Problem requirements: Render every item below as a numbered list, omitting blank lines.

Exercise input:
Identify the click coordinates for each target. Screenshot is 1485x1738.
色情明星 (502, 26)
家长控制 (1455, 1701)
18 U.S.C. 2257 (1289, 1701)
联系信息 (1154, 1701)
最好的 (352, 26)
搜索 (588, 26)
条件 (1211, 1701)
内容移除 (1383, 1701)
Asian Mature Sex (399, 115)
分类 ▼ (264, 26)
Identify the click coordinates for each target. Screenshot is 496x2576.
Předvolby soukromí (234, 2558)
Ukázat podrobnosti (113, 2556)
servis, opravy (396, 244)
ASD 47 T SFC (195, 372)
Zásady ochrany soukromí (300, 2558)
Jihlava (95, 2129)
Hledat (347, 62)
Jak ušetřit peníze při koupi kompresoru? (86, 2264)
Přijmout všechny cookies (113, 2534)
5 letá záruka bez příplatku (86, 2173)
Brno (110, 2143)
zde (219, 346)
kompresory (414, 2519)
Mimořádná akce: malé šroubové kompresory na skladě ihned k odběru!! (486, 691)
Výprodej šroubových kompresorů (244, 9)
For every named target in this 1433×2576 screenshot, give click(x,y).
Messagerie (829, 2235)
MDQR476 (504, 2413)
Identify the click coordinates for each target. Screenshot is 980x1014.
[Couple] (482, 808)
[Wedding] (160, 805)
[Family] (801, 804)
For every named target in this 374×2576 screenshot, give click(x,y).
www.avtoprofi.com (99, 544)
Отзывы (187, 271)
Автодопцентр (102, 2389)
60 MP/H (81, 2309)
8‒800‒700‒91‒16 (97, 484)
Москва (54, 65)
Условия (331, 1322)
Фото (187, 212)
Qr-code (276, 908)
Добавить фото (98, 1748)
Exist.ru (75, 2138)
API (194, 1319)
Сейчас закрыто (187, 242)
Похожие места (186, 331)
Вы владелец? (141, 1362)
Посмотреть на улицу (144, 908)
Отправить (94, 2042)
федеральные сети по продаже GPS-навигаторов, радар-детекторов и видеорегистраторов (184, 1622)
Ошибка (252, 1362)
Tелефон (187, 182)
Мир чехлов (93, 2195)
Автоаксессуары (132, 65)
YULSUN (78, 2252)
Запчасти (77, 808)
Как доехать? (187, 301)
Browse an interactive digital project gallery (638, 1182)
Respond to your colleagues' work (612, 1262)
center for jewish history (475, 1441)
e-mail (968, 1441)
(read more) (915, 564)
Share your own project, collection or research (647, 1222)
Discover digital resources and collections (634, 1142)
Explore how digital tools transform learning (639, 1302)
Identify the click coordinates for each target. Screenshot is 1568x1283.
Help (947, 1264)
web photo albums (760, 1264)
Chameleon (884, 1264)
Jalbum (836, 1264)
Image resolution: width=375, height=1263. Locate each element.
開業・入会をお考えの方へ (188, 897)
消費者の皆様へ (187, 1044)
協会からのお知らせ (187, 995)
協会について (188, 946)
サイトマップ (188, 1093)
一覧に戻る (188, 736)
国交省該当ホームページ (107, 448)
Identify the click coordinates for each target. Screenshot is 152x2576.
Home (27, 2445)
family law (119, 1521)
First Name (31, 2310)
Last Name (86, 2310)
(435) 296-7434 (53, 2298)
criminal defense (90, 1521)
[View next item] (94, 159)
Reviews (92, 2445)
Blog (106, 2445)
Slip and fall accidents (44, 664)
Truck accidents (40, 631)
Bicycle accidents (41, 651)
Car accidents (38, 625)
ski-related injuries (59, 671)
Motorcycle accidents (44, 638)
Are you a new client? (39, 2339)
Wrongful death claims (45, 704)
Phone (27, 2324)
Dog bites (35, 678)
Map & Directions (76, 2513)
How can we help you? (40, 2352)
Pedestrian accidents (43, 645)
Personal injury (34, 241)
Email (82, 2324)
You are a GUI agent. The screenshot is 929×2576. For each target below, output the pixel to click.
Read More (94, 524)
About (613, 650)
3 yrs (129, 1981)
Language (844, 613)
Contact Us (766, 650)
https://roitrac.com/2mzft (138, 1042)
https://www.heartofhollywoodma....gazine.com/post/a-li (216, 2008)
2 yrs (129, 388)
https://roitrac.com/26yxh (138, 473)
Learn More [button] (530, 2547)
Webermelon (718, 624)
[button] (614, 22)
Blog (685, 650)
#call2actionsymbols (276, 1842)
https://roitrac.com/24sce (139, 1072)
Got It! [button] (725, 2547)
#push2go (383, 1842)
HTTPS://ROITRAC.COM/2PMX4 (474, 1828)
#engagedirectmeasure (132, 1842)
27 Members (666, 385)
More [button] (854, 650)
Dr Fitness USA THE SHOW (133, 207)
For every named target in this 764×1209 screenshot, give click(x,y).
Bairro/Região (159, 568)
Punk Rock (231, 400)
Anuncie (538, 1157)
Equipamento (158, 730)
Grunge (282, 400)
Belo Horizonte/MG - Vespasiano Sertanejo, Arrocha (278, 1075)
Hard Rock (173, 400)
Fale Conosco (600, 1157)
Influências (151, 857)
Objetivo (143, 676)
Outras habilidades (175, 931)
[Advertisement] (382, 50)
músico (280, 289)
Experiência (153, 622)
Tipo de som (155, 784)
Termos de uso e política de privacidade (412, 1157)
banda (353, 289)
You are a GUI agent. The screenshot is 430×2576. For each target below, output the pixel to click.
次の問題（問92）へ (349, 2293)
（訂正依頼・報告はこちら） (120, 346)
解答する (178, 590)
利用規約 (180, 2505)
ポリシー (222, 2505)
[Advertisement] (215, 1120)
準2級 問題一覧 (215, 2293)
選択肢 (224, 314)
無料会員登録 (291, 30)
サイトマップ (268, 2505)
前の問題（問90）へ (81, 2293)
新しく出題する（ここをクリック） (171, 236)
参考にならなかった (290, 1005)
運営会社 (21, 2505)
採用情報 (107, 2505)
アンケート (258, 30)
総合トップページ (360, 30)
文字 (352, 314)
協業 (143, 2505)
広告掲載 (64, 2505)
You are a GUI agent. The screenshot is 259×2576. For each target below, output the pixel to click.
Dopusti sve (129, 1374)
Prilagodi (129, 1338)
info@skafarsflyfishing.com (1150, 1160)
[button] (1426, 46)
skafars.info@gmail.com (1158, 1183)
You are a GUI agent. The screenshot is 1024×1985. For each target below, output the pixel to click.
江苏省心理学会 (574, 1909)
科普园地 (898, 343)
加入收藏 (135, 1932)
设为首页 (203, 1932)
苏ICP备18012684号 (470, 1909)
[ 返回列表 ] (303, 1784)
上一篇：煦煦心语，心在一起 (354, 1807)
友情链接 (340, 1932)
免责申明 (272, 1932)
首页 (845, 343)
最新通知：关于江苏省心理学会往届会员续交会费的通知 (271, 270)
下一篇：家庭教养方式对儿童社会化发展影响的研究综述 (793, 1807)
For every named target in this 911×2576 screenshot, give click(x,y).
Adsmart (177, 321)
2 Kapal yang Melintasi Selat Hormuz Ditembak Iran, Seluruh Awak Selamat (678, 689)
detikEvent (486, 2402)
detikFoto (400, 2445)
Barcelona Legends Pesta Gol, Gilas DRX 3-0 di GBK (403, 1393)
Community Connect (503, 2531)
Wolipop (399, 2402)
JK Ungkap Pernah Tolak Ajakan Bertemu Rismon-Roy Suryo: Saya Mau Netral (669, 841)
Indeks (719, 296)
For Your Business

Answer below:
1. Identify the click coordinates for each target. Screenshot is 1485x1738.
2. 色情明星 (502, 26)
3. 家长控制 (1455, 1701)
4. 18 U.S.C. 2257 (1289, 1701)
5. 联系信息 (1154, 1701)
6. 最好的 (352, 26)
7. 搜索 (588, 26)
8. 条件 (1211, 1701)
9. 内容移除 (1383, 1701)
10. Asian Mature Sex (399, 115)
11. 分类 ▼ (264, 26)
12. Identify the click coordinates for each target. Screenshot is 496x2576.
13. Předvolby soukromí (234, 2558)
14. Ukázat podrobnosti (113, 2556)
15. servis, opravy (396, 244)
16. ASD 47 T SFC (195, 372)
17. Zásady ochrany soukromí (300, 2558)
18. Jihlava (95, 2129)
19. Hledat (347, 62)
20. Jak ušetřit peníze při koupi kompresoru? (86, 2264)
21. Přijmout všechny cookies (113, 2534)
22. 5 letá záruka bez příplatku (86, 2173)
23. Brno (110, 2143)
24. zde (219, 346)
25. kompresory (414, 2519)
26. Mimořádná akce: malé šroubové kompresory na skladě ihned k odběru!! (486, 691)
27. Výprodej šroubových kompresorů (244, 9)
28. For every named target in this 1433×2576 screenshot, give click(x,y).
29. Messagerie (829, 2235)
30. MDQR476 (504, 2413)
31. Identify the click coordinates for each target. Screenshot is 980x1014.
32. [Couple] (482, 808)
33. [Wedding] (160, 805)
34. [Family] (801, 804)
35. For every named target in this 374×2576 screenshot, give click(x,y).
36. www.avtoprofi.com (99, 544)
37. Отзывы (187, 271)
38. Автодопцентр (102, 2389)
39. 60 MP/H (81, 2309)
40. 8‒800‒700‒91‒16 (97, 484)
41. Москва (54, 65)
42. Условия (331, 1322)
43. Фото (187, 212)
44. Qr-code (276, 908)
45. Добавить фото (98, 1748)
46. Exist.ru (75, 2138)
47. API (194, 1319)
48. Сейчас закрыто (187, 242)
49. Похожие места (186, 331)
50. Вы владелец? (141, 1362)
51. Посмотреть на улицу (144, 908)
52. Отправить (94, 2042)
53. федеральные сети по продаже GPS-навигаторов, радар-детекторов и видеорегистраторов (184, 1622)
54. Ошибка (252, 1362)
55. Tелефон (187, 182)
56. Мир чехлов (93, 2195)
57. Автоаксессуары (132, 65)
58. YULSUN (78, 2252)
59. Запчасти (77, 808)
60. Как доехать? (187, 301)
61. Browse an interactive digital project gallery (638, 1182)
62. Respond to your colleagues' work (612, 1262)
63. center for jewish history (475, 1441)
64. e-mail (968, 1441)
65. (read more) (915, 564)
66. Share your own project, collection or research (647, 1222)
67. Discover digital resources and collections (634, 1142)
68. Explore how digital tools transform learning (639, 1302)
69. Identify the click coordinates for each target. Screenshot is 1568x1283.
70. Help (947, 1264)
71. web photo albums (760, 1264)
72. Chameleon (884, 1264)
73. Jalbum (836, 1264)
74. Image resolution: width=375, height=1263. Locate each element.
75. 開業・入会をお考えの方へ (188, 897)
76. 消費者の皆様へ (187, 1044)
77. 協会からのお知らせ (187, 995)
78. 協会について (188, 946)
79. サイトマップ (188, 1093)
80. 一覧に戻る (188, 736)
81. 国交省該当ホームページ (107, 448)
82. Identify the click coordinates for each target. Screenshot is 152x2576.
83. Home (27, 2445)
84. family law (119, 1521)
85. First Name (31, 2310)
86. Last Name (86, 2310)
87. (435) 296-7434 (53, 2298)
88. criminal defense (90, 1521)
89. [View next item] (94, 159)
90. Reviews (92, 2445)
91. Blog (106, 2445)
92. Slip and fall accidents (44, 664)
93. Truck accidents (40, 631)
94. Bicycle accidents (41, 651)
95. Car accidents (38, 625)
96. ski-related injuries (59, 671)
97. Motorcycle accidents (44, 638)
98. Are you a new client? (39, 2339)
99. Wrongful death claims (45, 704)
100. Phone (27, 2324)
101. Dog bites (35, 678)
102. Map & Directions (76, 2513)
103. How can we help you? (40, 2352)
104. Pedestrian accidents (43, 645)
105. Personal injury (34, 241)
106. Email (82, 2324)
107. You are a GUI agent. The screenshot is 929×2576. For each target below, output the pixel to click.
108. Read More (94, 524)
109. About (613, 650)
110. 3 yrs (129, 1981)
111. Language (844, 613)
112. Contact Us (766, 650)
113. https://roitrac.com/2mzft (138, 1042)
114. https://www.heartofhollywoodma....gazine.com/post/a-li (216, 2008)
115. 2 yrs (129, 388)
116. https://roitrac.com/26yxh (138, 473)
117. Learn More [button] (530, 2547)
118. Webermelon (718, 624)
119. [button] (614, 22)
120. Blog (685, 650)
121. #call2actionsymbols (276, 1842)
122. https://roitrac.com/24sce (139, 1072)
123. Got It! [button] (725, 2547)
124. #push2go (383, 1842)
125. HTTPS://ROITRAC.COM/2PMX4 (474, 1828)
126. #engagedirectmeasure (132, 1842)
127. 27 Members (666, 385)
128. More [button] (854, 650)
129. Dr Fitness USA THE SHOW (133, 207)
130. For every named target in this 764×1209 screenshot, give click(x,y).
131. Bairro/Região (159, 568)
132. Punk Rock (231, 400)
133. Anuncie (538, 1157)
134. Equipamento (158, 730)
135. Grunge (282, 400)
136. Belo Horizonte/MG - Vespasiano Sertanejo, Arrocha (278, 1075)
137. Hard Rock (173, 400)
138. Fale Conosco (600, 1157)
139. Influências (151, 857)
140. Objetivo (143, 676)
141. Outras habilidades (175, 931)
142. [Advertisement] (382, 50)
143. músico (280, 289)
144. Experiência (153, 622)
145. Tipo de som (155, 784)
146. Termos de uso e política de privacidade (412, 1157)
147. banda (353, 289)
148. You are a GUI agent. The screenshot is 430×2576. For each target below, output the pixel to click.
149. 次の問題（問92）へ (349, 2293)
150. （訂正依頼・報告はこちら） (120, 346)
151. 解答する (178, 590)
152. 利用規約 (180, 2505)
153. ポリシー (222, 2505)
154. [Advertisement] (215, 1120)
155. 準2級 問題一覧 (215, 2293)
156. 選択肢 (224, 314)
157. 無料会員登録 (291, 30)
158. サイトマップ (268, 2505)
159. 前の問題（問90）へ (81, 2293)
160. 新しく出題する（ここをクリック） (171, 236)
161. 参考にならなかった (290, 1005)
162. 運営会社 (21, 2505)
163. 採用情報 (107, 2505)
164. アンケート (258, 30)
165. 総合トップページ (360, 30)
166. 文字 (352, 314)
167. 協業 (143, 2505)
168. 広告掲載 (64, 2505)
169. You are a GUI agent. The screenshot is 259×2576. For each target below, output the pixel to click.
170. Dopusti sve (129, 1374)
171. Prilagodi (129, 1338)
172. info@skafarsflyfishing.com (1150, 1160)
173. [button] (1426, 46)
174. skafars.info@gmail.com (1158, 1183)
175. You are a GUI agent. The screenshot is 1024×1985. For each target below, output the pixel to click.
176. 江苏省心理学会 (574, 1909)
177. 科普园地 (898, 343)
178. 加入收藏 (135, 1932)
179. 设为首页 (203, 1932)
180. 苏ICP备18012684号 (470, 1909)
181. [ 返回列表 ] (303, 1784)
182. 上一篇：煦煦心语，心在一起 (354, 1807)
183. 友情链接 (340, 1932)
184. 免责申明 (272, 1932)
185. 首页 (845, 343)
186. 最新通知：关于江苏省心理学会往届会员续交会费的通知 (271, 270)
187. 下一篇：家庭教养方式对儿童社会化发展影响的研究综述 (793, 1807)
188. For every named target in this 911×2576 screenshot, give click(x,y).
189. Adsmart (177, 321)
190. 2 Kapal yang Melintasi Selat Hormuz Ditembak Iran, Seluruh Awak Selamat (678, 689)
191. detikEvent (486, 2402)
192. detikFoto (400, 2445)
193. Barcelona Legends Pesta Gol, Gilas DRX 3-0 di GBK (403, 1393)
194. Community Connect (503, 2531)
195. Wolipop (399, 2402)
196. JK Ungkap Pernah Tolak Ajakan Bertemu Rismon-Roy Suryo: Saya Mau Netral (669, 841)
197. Indeks (719, 296)
198. For Your Business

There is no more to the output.